• **Selected passage**:

On the scaling dimension, one key pathway may be immigration. Recent research has shown the exceptionally productive role immigrants play in both invention and entrepreneurship in the US. Pierre Azoulay, Daniel Kim, Javier Miranda, and I use administrative data from the US Census to study the founders of all new businesses in the country from 2007–15.6 We measure the rate at which immigrants and native-born individuals started businesses and their degrees of success. We find that immigrants are highly entrepreneurial: an immigrant is 80 percent more likely to start a business than a native-born individual. And immigrants don’t just start businesses that remain small. Rather, as Figure 2 shows, immigrants are more likely than native-born individuals to start businesses of every size, with immigrant founders overrepresented among businesses that grow to be the biggest employers or have the greatest sales. Immigrants’ firms are also more likely to hold patents in every size class, indicating the technology orientation of these firms. Other recent work has shown that immigrants are overrepresented among inventors in the US and are especially successful in the quantity and value of their inventions.7
In additional work with a variety of colleagues, I have been studying the sources of scientific and innovative breakthroughs, from people inputs to idea inputs to forms of collaboration. One line of inquiry concerns the life cycle of scientists and innovators. A common view is that young people are especially capable of creating transformative advances; this view can influence the funding choices for investors. However, systematic data analysis rejects this view. In science and invention, including in Nobel Prize-winning work, peaks come later in life, sometimes very late.8 In a recent paper, Azoulay, Kim, Miranda, and I study a census of all business founders in the US and examine the founders behind the upper tail of successes.9 We find that young founders are disproportionately unlikely to produce high-growth companies, with founders in middle and even late-middle age having the highest likelihood of starting the highest-growth companies. Our findings have implications for those in whom we invest when pursuing breakthrough ideas.

• **Exercise requirements**: Name every researcher whom the passage on innovation and entrepreneurship identifies by name.

• **Dataset**:
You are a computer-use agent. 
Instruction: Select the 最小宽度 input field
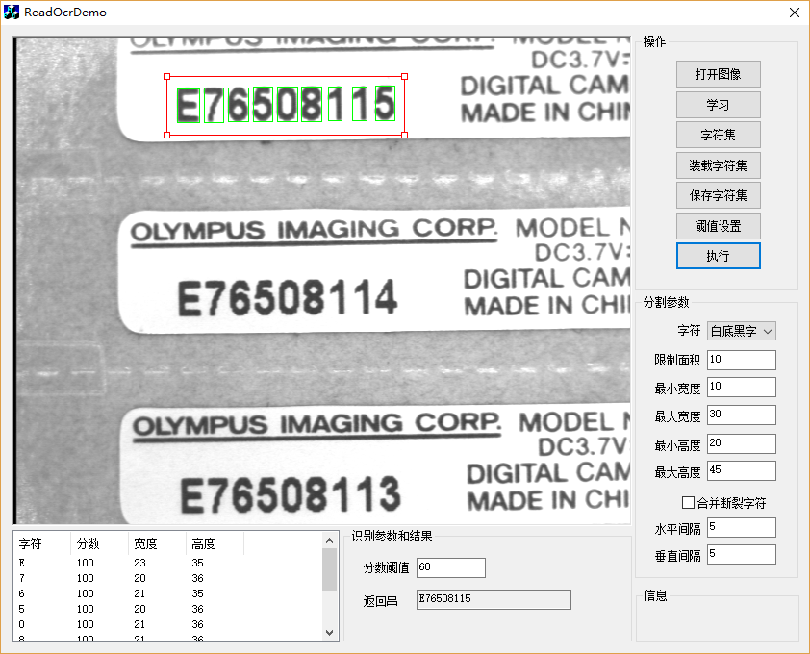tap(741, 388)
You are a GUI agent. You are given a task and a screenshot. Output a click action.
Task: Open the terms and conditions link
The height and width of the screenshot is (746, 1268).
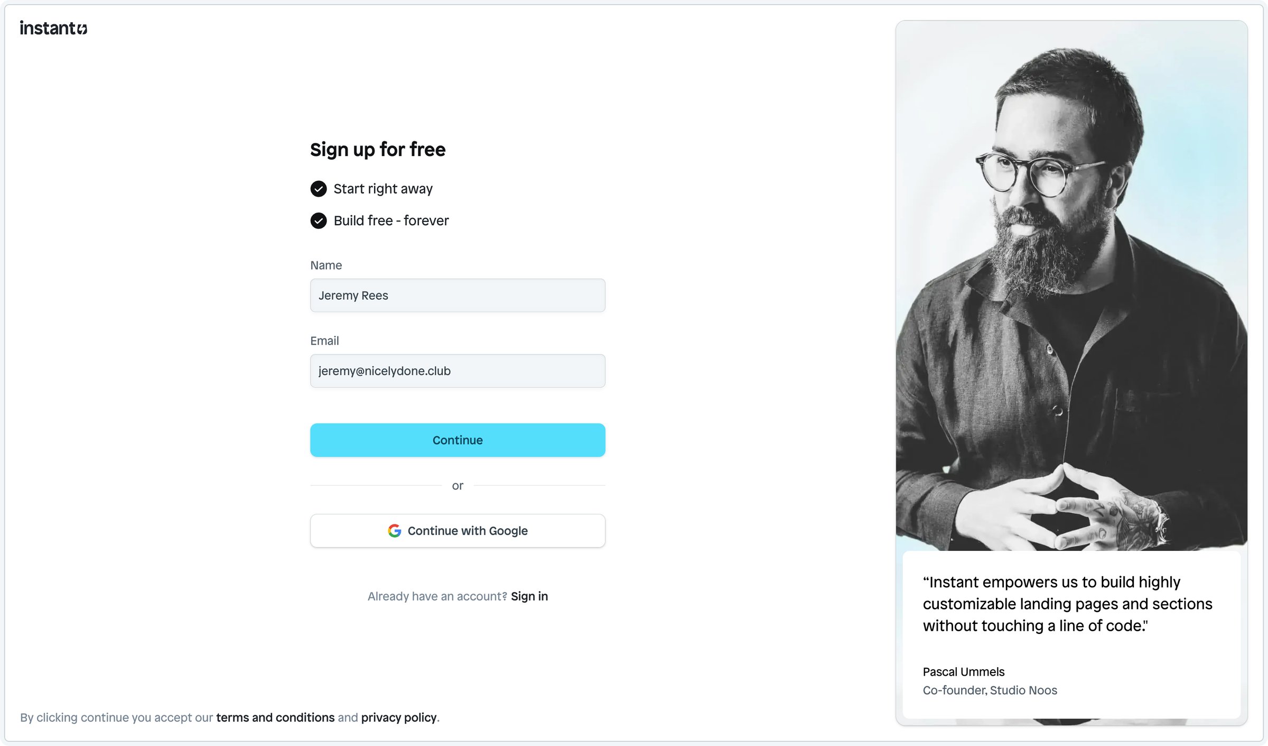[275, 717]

...

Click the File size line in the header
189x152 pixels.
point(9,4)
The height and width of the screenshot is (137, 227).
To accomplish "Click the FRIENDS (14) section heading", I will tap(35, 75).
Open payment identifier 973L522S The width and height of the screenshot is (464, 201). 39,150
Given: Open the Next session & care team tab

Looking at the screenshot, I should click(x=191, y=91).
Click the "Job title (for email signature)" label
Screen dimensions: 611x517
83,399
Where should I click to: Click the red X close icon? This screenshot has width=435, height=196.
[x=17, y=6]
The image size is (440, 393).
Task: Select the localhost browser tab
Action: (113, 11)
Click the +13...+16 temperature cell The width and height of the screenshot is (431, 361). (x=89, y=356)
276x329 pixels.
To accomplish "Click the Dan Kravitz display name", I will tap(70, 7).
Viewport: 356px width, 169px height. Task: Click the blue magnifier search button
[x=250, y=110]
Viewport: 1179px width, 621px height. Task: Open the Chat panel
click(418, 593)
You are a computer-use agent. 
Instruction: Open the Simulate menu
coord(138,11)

• **Task solution**: Pierre Azoulay, Daniel Kim, Javier Miranda